I tried to read GRAY LENSMAN, just as I had tried to read FIRST LENSMAN in 2001 when *it* was nominated. Sorry, but they are both unreadable. And not just unreadable on a sentence-by-sentence level, but annoying--apparently everyone of any consequence in Earth's history has a western European name and background. All the important women are distinguished by their appearance ("a peculiarly spectacular shade of red-bronze-auburn hair and equally striking gold-flecked Tawny eyes"). There was no physical description of Kimball Kinnison I could find, so for all we can tell he could be five foot ten, weigh 300 pounds, and have pimples. (I had a similar complaint about ROGUE MOON by Algis Budrys, written twenty years later.)


CHASING SHAKESPEARES by Sarah Smith:

[From "This Week's Reading", MT VOID, 03/28/2003]

Coincidentally (really!) to the whole theme of historian as detective that I wrote about earlier (Robin W. Winks's The Historian as Detective), I read Sarah Smith's CHASING SHAKESPEARES. The main characters are literature researchers trying to determine (you guessed it) who wrote Shakespeare's plays. For those who accuse science fiction of having too many "infodumps", I commend this work (although one might claim that it's only one giant infodump). Josephine Tey pulled this sort of thing off in THE DAUGHTER OF TIME, but I found CHASING SHAKESPEARES too confusing to follow completely.


SECOND STAGE LENSMAN by E. E. Smith:

[From "This Week's Reading", MT VOID, 04/27/2018]

SECOND STAGE LENSMAN by E. E. "Doc" Smith (Astounding Science Fiction, November 1941 to February 1942): I tried reading FIRST LENSMAN in 2001, GALACTIC PATROL in 2014, and GRAY LENSMAN in 2016, found them all unreadable, and gave up on them. This time, I'm saving myself the time.
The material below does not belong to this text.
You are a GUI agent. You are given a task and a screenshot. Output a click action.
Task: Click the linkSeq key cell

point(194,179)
Its low rating is based on my reading of three other books in the series.


TURNABOUT by Thorne Smith:

[From "This Week's Reading", MT VOID, 04/11/2003]
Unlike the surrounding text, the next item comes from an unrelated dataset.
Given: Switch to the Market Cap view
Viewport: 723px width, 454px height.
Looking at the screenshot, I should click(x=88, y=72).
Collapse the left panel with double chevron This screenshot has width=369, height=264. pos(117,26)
A while ago, I read James Cawthorn and Michael Moorcock's FANTASY--THE 100 BEST BOOKS. (The title is a bit of a misnomer--it is limited to books originally written in English, so no Homer, or Dante, or Goethe.) Some of the books didn't sound all that interesting. Others I started but gave up on after a few pages. (These included Harold Walpole's CASTLE OF OTRANTO, William Beckford's VATHEK, and William Hope Hodgson's THE NIGHT LAND, though I may give the last another try.) And some were actually readable, if not necessarily great.

One of these was Thorne Smith's TURNABOUT, in which a squabbling couple finds their bodies swapped one night by Mr. Ram, an Egyptian statuette who is tired of each claiming they could do a better job in the other's place. This book (written during Prohibition) is full of cocktail parties, wife swapping, and other such goings-on, with a strange sort of earnest raciness in a very refined style. It could have been turned into a good film--and may have been, since there was a 1940 film made from it. Unlike the films based on Smith's "Topper" stories, however, it has not shown up anywhere for years, so it may not be that good. (I realize there have been a lot of other movies with similar plots. I suspect Smith may have been the first to write it, since of the sixty-two "sex-change" movies listed in the IMDB, TURNABOUT is the earliest.) In any case, as words on a page, it seems stilted. A lot of the humor will be dated--most of the women's clothing styles the husband has to contend with as a woman have been abandoned by women in the interim. (And very sensibly too, in my opinion.) Nevertheless, TURNABOUT is at least moderately enjoyable, and certainly more refined than a movie--or a book--on the topic would be nowadays. Miss Manners would probably approve.